Developed out of residencies and site visits to remote Scottish islands, our intention was to create a machine learning system that would engage the non-Gaelic speaking audience while mimicking natural language progression.
During the discovery phase of the project, Lauren deeply reconnected with the Gaelic language: Not having spoken Gaelic regularly in years, she was particularly intrigued by the way Gaels describe colours in terms of an object’s materiality. But she also learned that many of the nuances Gealic colour words offer are no longer used in modern Gaelic. Seeing how the spoken language had changed, inspired us to explore speech in the context of emerging technologies.
Siri, Google, Alexa – these voice controlled virtual assistants have become extremely popular in recent years, whether it’s on our phones, speakers, or other smart devices in our homes. With these sophisticated AI-powered systems in mind, we started wondering whether we could train a simple machine learning system to recognise Gaelic words. How would the system evolve once we added different voices and accents to the database?
With a tight project timeline, we started looking at tools that would quickly get us started with machine learning: In the end we chose Wekinator, an open source software targeted towards musicians, artists and creators. Wekinator allowed us to rapidly develop different interactive machine learning systems without the need to write any code. We soon had a working prototype consisting of three parts: A bespoke Processing app performs audio analysis on microphone input or pre-recorded audio samples and forwards processed data to Wekinator. Wekinator then compares incoming data with its training data to detect possible matches. It then sends the result of the comparison to Unity, where a visual response is generated.

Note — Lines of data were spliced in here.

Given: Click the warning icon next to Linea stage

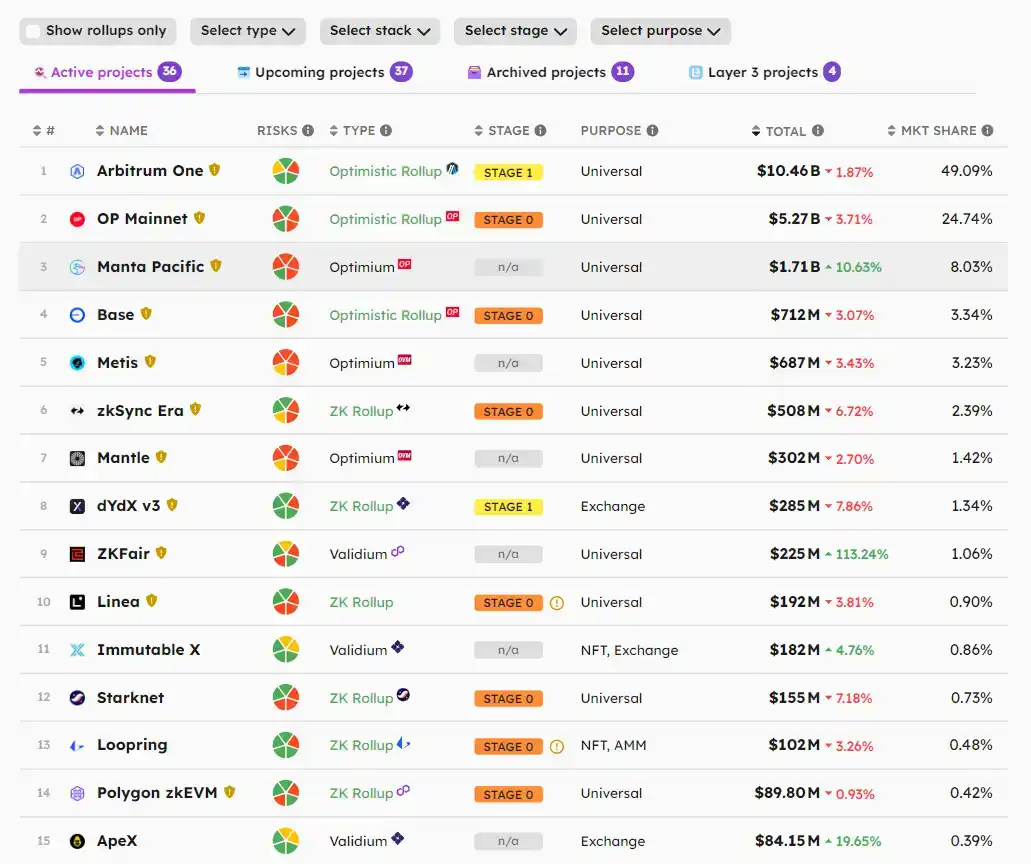Looking at the screenshot, I should (x=557, y=603).
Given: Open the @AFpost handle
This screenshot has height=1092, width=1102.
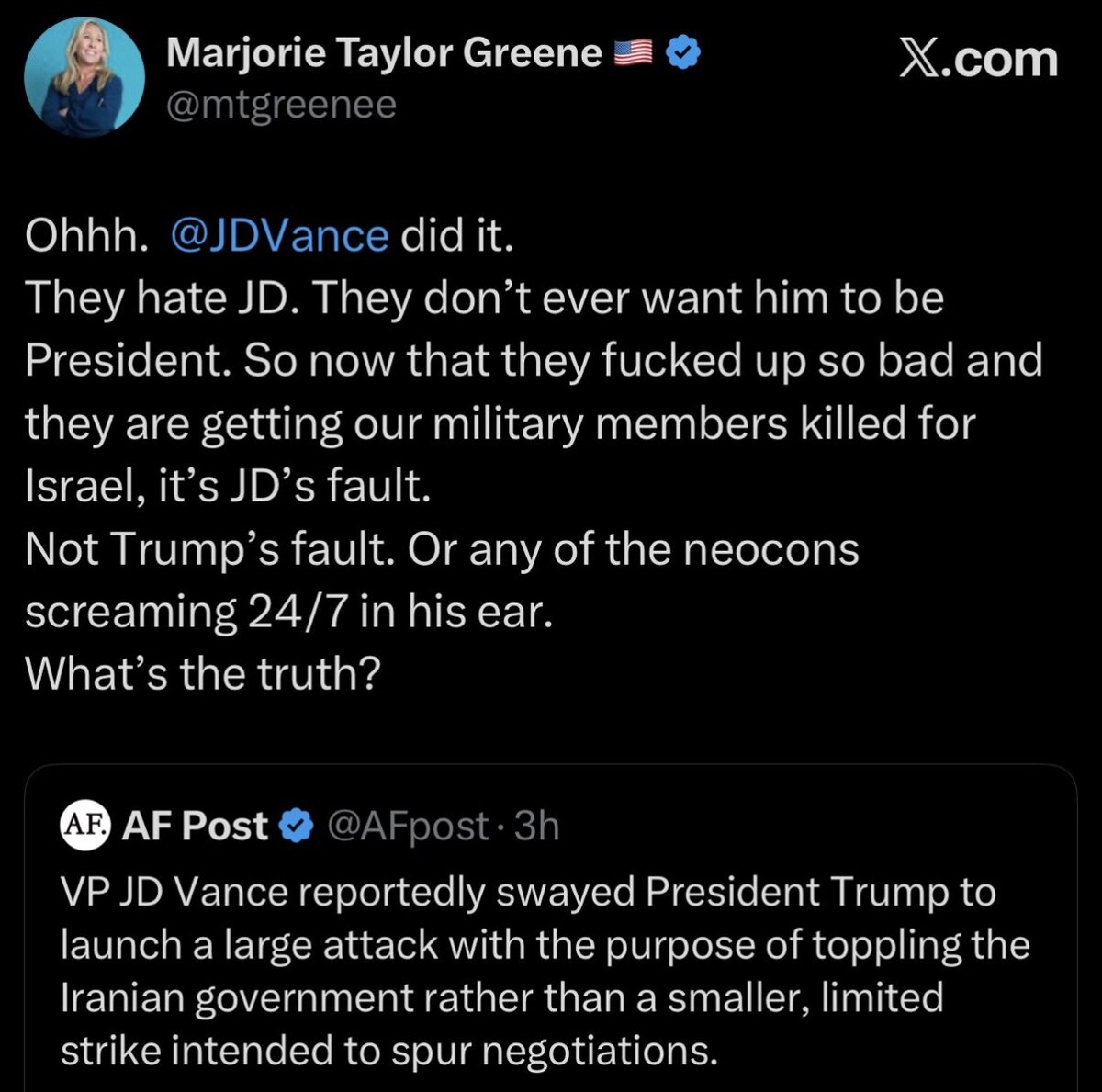Looking at the screenshot, I should [408, 826].
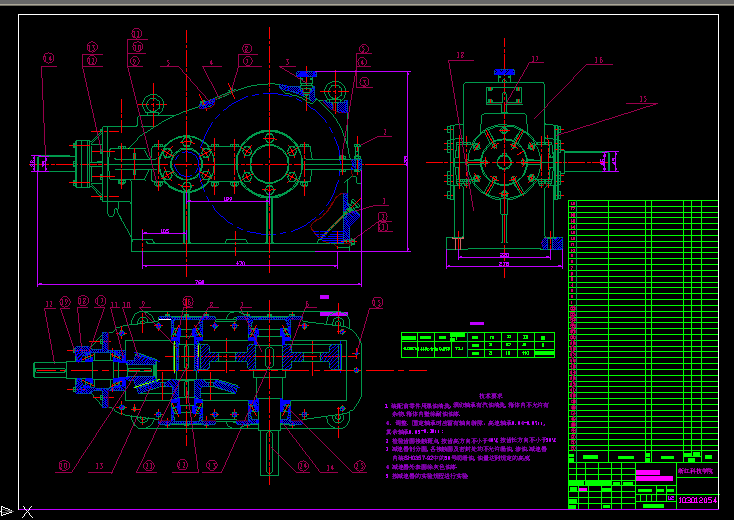Click the 470 dimension text under front view
This screenshot has height=520, width=734.
tap(241, 265)
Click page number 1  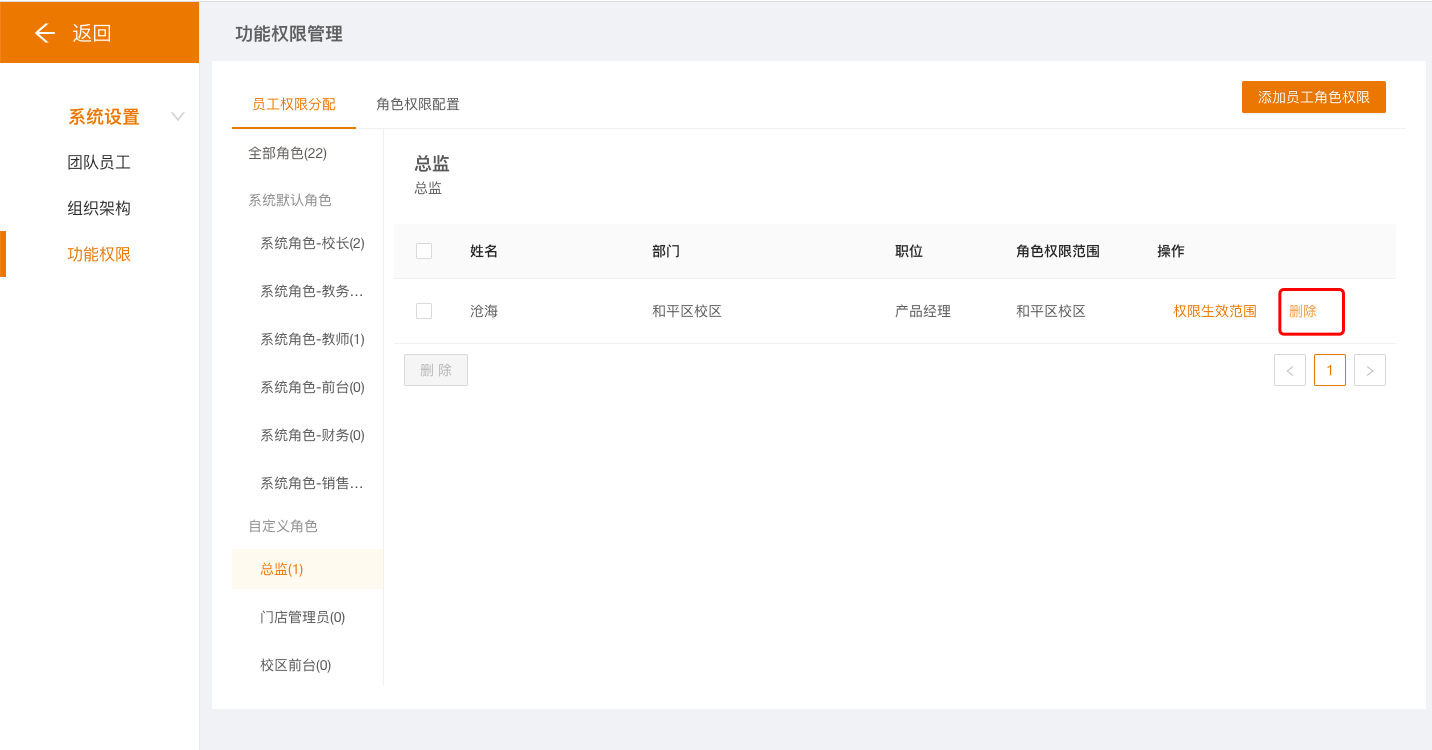1329,370
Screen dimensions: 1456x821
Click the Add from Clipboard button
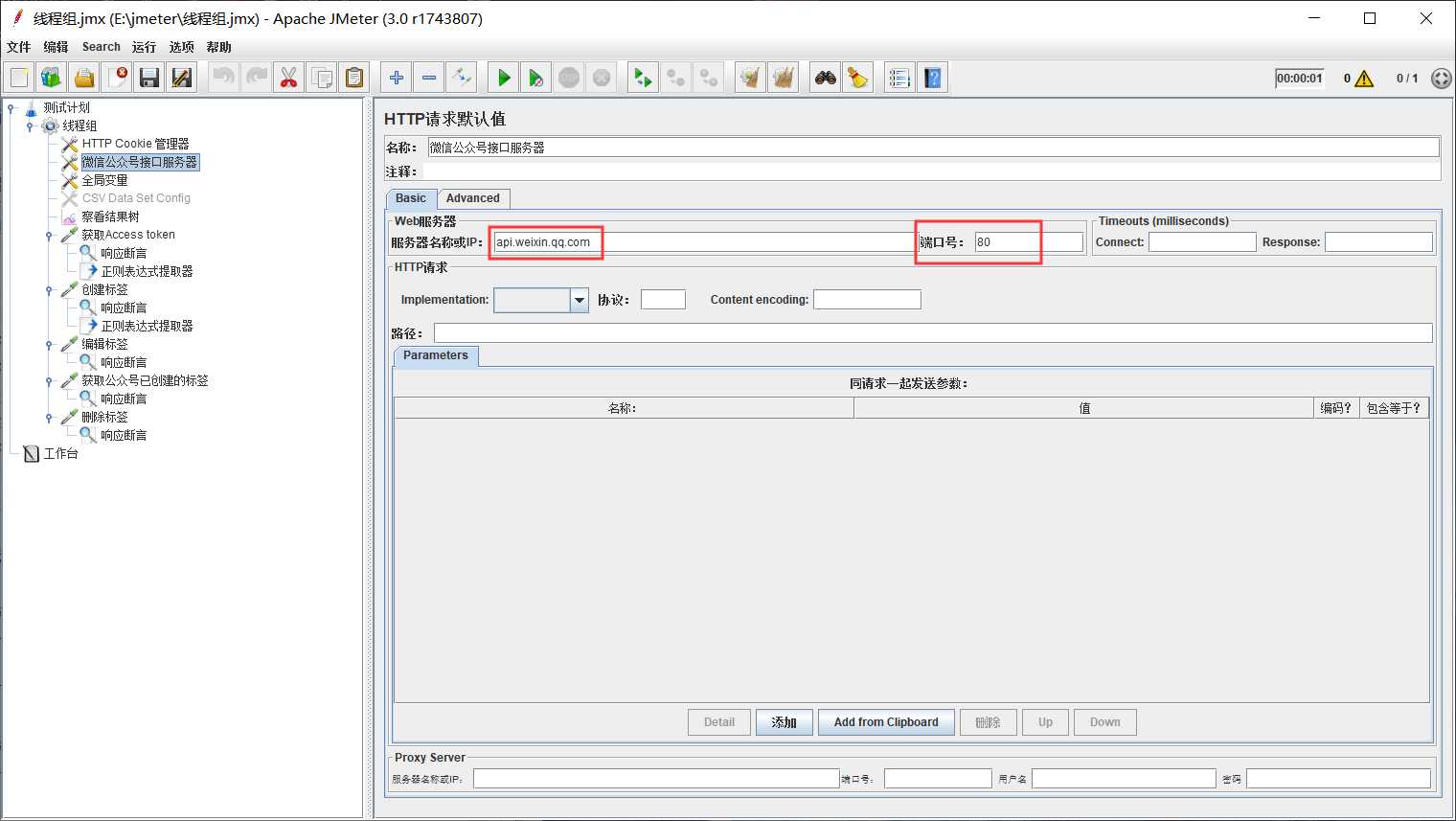click(x=885, y=722)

We experimented with different machine learning techniques in Wekinator (regression, classification, dynamic time warping) and found that classification worked best for what we wanted to achieve. We also experienced the importance of good signal processing: In order to create useful data for Wekinator, we picked the best microphone at our disposal and tweaked our Processing code numerous times to improve results.

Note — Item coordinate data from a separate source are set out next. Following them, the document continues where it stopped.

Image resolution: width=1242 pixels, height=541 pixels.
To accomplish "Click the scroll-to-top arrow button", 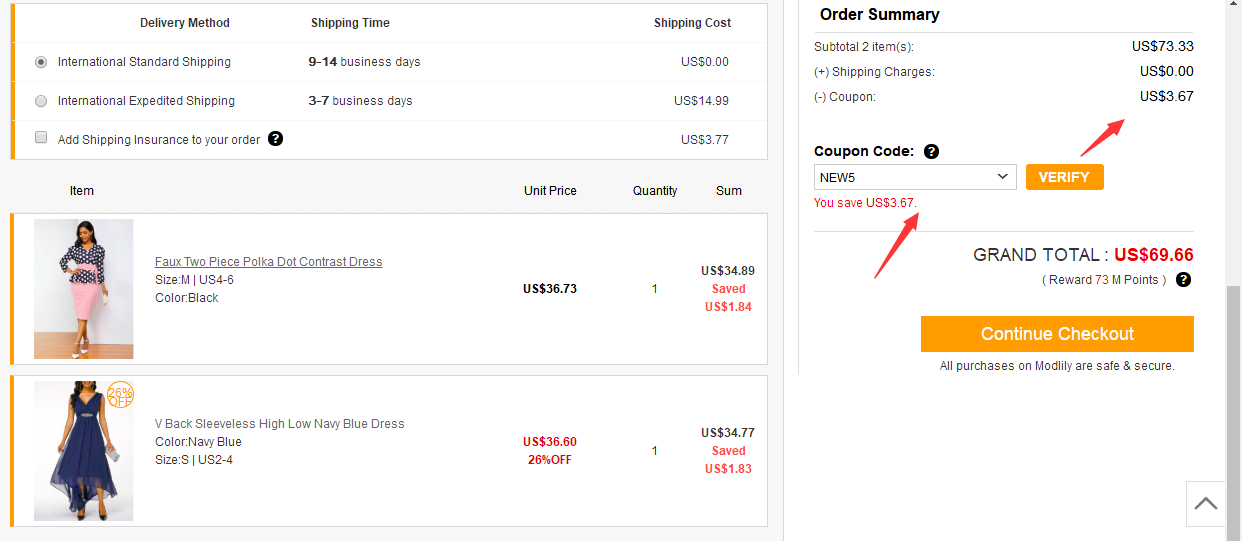I will (1206, 504).
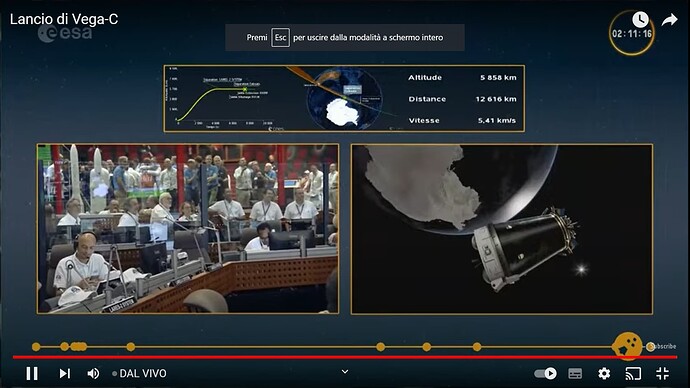Exit full screen mode
Screen dimensions: 690x388
coord(662,373)
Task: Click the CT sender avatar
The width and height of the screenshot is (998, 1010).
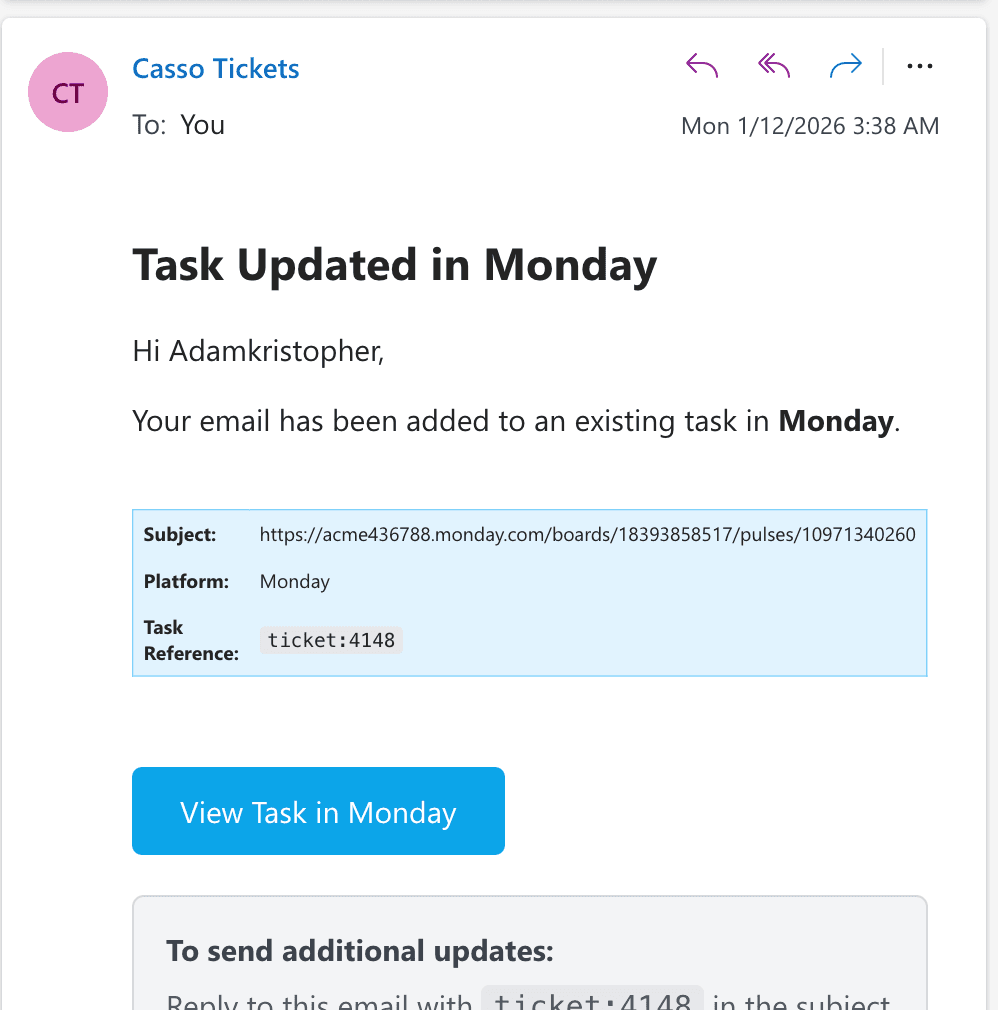Action: click(67, 92)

With an improved system in place, we continued to feed training data into the machine learning model, using a variety of male and female voices, different accents, Gaelic and non-Gaelic speakers, native and non-native English speakers. Ultimately, mispronunciations wrongly trained the AI, diluting the training data and making recognition more difficult.
Reverting to a small, selective dataset, we publicly launched Dath | Dah at Merchant City Festival. Participants engaged in a 10-minute solo interactive experience and data gathering exercise, where we recorded their attempts at pronouncing 5 Gaelic colour words. Those recordings are stored for future expansion of the work and analysis of participants’ scores was shared at the Royal Conservatoire of Scotland Learning and Teaching Conference.